# [PROVIDED RECORDS]
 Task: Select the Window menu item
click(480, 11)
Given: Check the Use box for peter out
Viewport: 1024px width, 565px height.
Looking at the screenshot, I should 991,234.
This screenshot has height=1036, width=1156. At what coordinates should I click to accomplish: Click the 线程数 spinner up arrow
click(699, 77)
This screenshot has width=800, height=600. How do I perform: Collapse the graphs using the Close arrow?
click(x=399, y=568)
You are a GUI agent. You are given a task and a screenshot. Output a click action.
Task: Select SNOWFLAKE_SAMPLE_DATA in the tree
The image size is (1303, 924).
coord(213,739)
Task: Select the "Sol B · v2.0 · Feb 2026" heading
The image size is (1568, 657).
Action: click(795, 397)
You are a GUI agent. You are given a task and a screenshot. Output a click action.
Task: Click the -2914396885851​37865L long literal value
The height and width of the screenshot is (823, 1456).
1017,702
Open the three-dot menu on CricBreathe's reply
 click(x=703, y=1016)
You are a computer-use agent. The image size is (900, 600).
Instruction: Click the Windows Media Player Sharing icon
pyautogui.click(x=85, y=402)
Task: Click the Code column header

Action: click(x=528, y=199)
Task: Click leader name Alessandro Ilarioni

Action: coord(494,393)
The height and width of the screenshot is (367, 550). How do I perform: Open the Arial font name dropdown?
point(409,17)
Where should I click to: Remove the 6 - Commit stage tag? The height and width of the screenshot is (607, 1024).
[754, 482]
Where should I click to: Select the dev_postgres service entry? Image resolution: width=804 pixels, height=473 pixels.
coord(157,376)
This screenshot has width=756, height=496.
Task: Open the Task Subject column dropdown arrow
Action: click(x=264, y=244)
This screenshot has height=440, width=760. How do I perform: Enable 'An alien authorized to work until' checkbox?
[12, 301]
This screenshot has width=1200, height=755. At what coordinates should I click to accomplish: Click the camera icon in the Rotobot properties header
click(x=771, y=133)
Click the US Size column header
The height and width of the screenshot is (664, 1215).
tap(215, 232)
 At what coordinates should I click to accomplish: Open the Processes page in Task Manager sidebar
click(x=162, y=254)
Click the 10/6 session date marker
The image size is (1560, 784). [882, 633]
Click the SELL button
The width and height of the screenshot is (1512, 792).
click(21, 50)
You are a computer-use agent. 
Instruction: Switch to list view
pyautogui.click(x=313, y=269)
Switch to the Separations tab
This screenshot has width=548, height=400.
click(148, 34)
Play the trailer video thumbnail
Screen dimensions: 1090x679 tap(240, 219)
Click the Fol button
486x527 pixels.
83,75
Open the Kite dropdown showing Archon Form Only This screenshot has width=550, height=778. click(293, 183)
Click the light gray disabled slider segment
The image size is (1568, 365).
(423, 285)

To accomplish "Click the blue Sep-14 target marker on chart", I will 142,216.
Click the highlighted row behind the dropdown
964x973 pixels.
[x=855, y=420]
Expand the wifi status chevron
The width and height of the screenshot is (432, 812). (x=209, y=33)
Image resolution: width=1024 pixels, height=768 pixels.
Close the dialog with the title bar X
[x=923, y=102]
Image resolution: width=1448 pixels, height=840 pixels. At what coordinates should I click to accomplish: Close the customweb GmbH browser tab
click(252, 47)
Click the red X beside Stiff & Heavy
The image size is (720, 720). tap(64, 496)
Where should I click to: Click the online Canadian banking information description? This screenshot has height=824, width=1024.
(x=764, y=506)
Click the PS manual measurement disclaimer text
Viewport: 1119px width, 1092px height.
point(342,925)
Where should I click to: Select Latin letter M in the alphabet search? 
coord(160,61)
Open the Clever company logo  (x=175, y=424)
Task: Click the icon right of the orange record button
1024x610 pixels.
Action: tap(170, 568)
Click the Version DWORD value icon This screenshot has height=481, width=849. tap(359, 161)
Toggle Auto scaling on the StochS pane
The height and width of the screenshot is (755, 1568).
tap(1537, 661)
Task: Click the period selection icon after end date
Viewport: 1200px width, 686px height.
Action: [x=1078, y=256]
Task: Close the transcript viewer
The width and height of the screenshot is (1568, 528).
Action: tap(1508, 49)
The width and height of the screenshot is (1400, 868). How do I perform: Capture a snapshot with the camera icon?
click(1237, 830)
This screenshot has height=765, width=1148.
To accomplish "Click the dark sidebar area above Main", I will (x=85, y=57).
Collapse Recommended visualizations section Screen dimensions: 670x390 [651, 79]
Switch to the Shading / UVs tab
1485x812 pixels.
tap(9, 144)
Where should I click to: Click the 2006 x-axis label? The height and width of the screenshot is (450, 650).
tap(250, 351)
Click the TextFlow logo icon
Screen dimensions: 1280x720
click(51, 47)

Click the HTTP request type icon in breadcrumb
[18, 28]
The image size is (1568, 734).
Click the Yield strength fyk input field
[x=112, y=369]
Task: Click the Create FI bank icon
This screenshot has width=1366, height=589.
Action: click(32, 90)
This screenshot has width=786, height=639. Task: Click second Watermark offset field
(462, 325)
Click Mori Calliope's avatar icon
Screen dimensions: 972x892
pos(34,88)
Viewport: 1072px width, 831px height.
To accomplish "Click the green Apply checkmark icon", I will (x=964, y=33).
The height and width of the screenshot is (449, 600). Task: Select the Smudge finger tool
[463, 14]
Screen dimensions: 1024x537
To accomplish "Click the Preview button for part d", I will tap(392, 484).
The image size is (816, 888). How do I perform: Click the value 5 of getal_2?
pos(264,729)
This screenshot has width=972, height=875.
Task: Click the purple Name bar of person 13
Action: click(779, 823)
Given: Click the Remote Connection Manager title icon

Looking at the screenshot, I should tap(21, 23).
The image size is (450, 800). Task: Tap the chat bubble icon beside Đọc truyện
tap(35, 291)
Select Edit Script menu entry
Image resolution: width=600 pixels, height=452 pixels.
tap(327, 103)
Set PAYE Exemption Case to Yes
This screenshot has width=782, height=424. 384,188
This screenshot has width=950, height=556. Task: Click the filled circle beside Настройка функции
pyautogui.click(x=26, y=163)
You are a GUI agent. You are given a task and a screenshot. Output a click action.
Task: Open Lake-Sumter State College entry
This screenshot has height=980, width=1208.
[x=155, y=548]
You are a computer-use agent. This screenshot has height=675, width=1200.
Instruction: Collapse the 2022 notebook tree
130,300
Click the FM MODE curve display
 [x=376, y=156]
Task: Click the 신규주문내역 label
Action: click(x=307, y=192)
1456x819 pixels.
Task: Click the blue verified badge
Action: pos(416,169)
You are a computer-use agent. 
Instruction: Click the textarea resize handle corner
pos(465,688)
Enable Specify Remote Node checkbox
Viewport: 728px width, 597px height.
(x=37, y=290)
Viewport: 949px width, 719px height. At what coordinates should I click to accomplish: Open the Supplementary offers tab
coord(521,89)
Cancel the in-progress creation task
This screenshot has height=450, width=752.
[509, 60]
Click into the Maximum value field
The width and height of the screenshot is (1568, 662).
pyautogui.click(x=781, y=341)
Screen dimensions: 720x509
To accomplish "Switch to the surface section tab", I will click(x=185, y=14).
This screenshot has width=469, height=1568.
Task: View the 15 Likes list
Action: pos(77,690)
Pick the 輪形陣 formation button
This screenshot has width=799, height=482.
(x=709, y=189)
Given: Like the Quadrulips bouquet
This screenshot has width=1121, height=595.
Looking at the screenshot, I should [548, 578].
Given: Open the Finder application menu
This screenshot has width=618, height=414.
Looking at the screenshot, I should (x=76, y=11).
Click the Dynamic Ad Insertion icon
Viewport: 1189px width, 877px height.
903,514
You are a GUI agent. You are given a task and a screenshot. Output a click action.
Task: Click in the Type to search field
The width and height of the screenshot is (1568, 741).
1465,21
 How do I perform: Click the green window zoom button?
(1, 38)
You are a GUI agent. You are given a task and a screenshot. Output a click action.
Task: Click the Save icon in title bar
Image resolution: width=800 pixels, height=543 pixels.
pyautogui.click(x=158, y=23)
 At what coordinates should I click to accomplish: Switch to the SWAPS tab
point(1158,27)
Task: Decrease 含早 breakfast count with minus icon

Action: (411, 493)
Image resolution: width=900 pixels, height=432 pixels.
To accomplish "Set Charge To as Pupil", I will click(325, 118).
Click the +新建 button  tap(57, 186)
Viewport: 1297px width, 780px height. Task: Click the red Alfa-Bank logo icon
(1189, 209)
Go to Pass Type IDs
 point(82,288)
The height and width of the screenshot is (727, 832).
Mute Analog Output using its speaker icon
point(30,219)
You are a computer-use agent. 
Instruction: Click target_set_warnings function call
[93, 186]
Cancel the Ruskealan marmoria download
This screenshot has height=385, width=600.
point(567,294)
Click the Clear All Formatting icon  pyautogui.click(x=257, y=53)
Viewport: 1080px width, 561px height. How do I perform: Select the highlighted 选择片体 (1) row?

# [EXERCISE DETAILS]
Wherever the word "highlighted" appears in the listing, copy the line that holds it.

# [TASK ANSWER]
Click the highlighted row behind the dropdown
Viewport: 1080px width, 561px height. How do I perform: Select the highlighted 选择片体 (1) row?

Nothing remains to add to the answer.